§ Source text
_ _ _ _
I turn then to the first of the two issues I set out at the start of this
judgment viz can this court, and if it can, should it, find that that
decision was wrong and should be set aside and altered by a correct one.
I have no doubt that if this court as presently constituted should be of the opinion that the Matlho case was wrongly decided and that the consequences that flow from it should not be allowed to stand, this court would be able to set it aside and substitute for it what it considers a more correct decision.
The rule stare decisis, which is a maxim expressing the underlying basis of the doctrine of precedent viz that it is necessary to abide by former precedents when the same points arise again in litigation, is a feature which is peculiar to English law. It has been applied with great rigidity in England (see per Centlivres CJ in Fellner v Minister of Justice 1954 (4) S.A 523 (a) at 529 F-G, citing Salmond on Jurisprudence). The common law of Botswana, like that of South Africa, is not the English common law; it is the Roman Dutch law and the reverence for judicial precedent is different in South Africa and Botswana from what it is in England. This difference must be borne in mind when considering to what extent our

courts must apply the stare decisis rule (see Fellner's case at 530 F). It has been held more than once in South Africa that the Court of Appeal there is not absolutely bound by a previous decision of its own (see Harris and Others v. Minister of the Interior and Another 1952 (2) S.A 428(A) and cases there cited) and that it will overrule a previous decision if it is satisfied that such previous decision was incorrect (see Collett v Priest 1931 AD 290 at 297; Harris's case supra at 452-3; Ellis Park Stadion v. Minister van Justisie 1990 (1) SA 1038(A) at 1051 H).
_ _ _ _
§ Collected data
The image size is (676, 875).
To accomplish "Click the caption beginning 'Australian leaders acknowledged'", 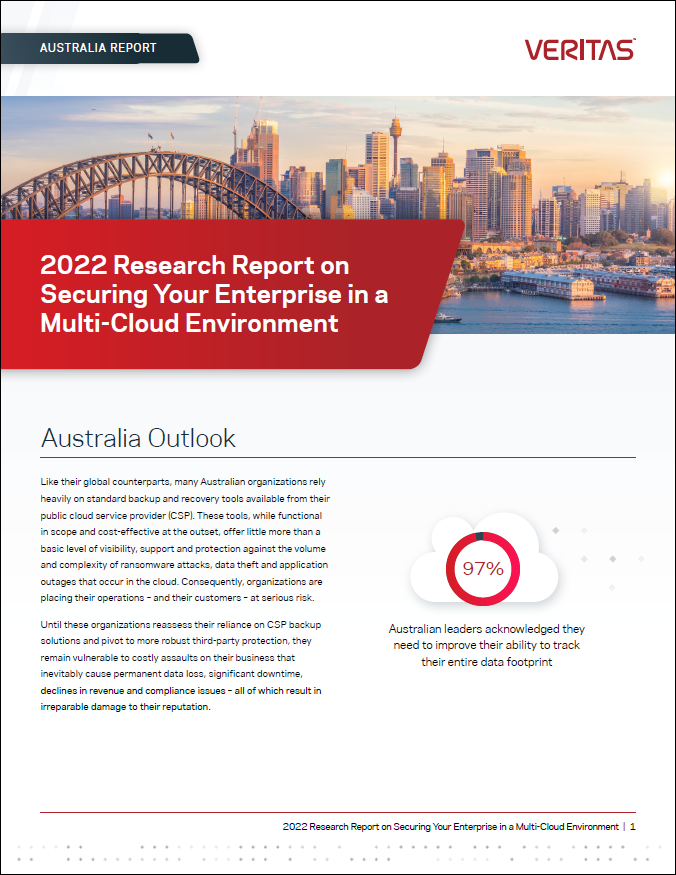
_ _ _ _
§ What is being asked
Resume the court judgment on stare decisis from the point where it stops, keeping its reasoning and register.

§ Response to the exercise
While stare decisis is a sound rule and previous decisions of this court
should not be lightly overruled by a later court, nevertheless this court
should not hesitate to do so where it is satisfied that the earlier decision,
and particular the ratio decidendi of it, was incorrect. It will examine
such earlier decision especially closely where there was a split decision in
the earlier court (see Fellner's case supra at 529 B-E). It will also be
more inclined to upset a previous decision, where it considers such to
have been incorrect, when it sits as a court of five judges and the
quorum of the court in the previous case was three. In Fellner's case
Centlivres CJ referred to a decision of the Queen's Bench Division in
England where Lord Esher M. R. said:
"This Court is one composed of six members and if at anytime a decision of lesser number is called in question, and a difficulty arises about the accuracy of it, I think this Court is entitled, sitting as a full court, to decide whether we will follow or not follow the decision arrived at by the smaller number."
16

(see Kelly and Company v. Kellond 20 BD 569 at 572). Nor should the rule stare decisis be rigidly applied where the earlier decision does not lay down any binding principles (see Rex v. Willams 1957 (3) S. A. 22 (N) at 26 A-B. Having found that this court can alter a previous judgment of the court, I turn to consider whether it should do so in regard to the Matlho case.
A careful analysis of Matlho reveals that the majority of the court in that case came to the conclusion it did substantially on two considerations, viz.:
(i) that customary law, by the time the Tribal Land Act was passed, had "apparently developed to permit of private ownership of tribal lands" (see per Aguda JA AT 303 G, with Amissah JP concurring); and
(ii) on the evidence given before it, Matlho must be held to have acquired title to the land in his personal and private capacities.
In regard to both of these, the majority of the court placed great store on an affidavit filed on behalf of Matlho by the headman of Gabane village in Nkoyaphiri Ward, one Rainbow Pule, who asserted as follows:
"3. According to my knowledge of the customary law of succession and inheritance, any piece of land allocated by a chief to a particular family belongs solely to that family and devolves per stirpes to the descendants of the original grantee.
17

4. It is further within my knowledge that any grantee or his descendant, who has a right over such piece of land is entitled according to customary law, to deal with it any legal way he deems fit, e.g. to sell it to any third party or to donate it to any third party.
7. It is within my knowledge that the piece of land belongs to Pheto Motlhabane by way of customary rights ...
I state that according to customary law, it is within Mr. Motlhabane's power to allocate or sell the piece of land to any person."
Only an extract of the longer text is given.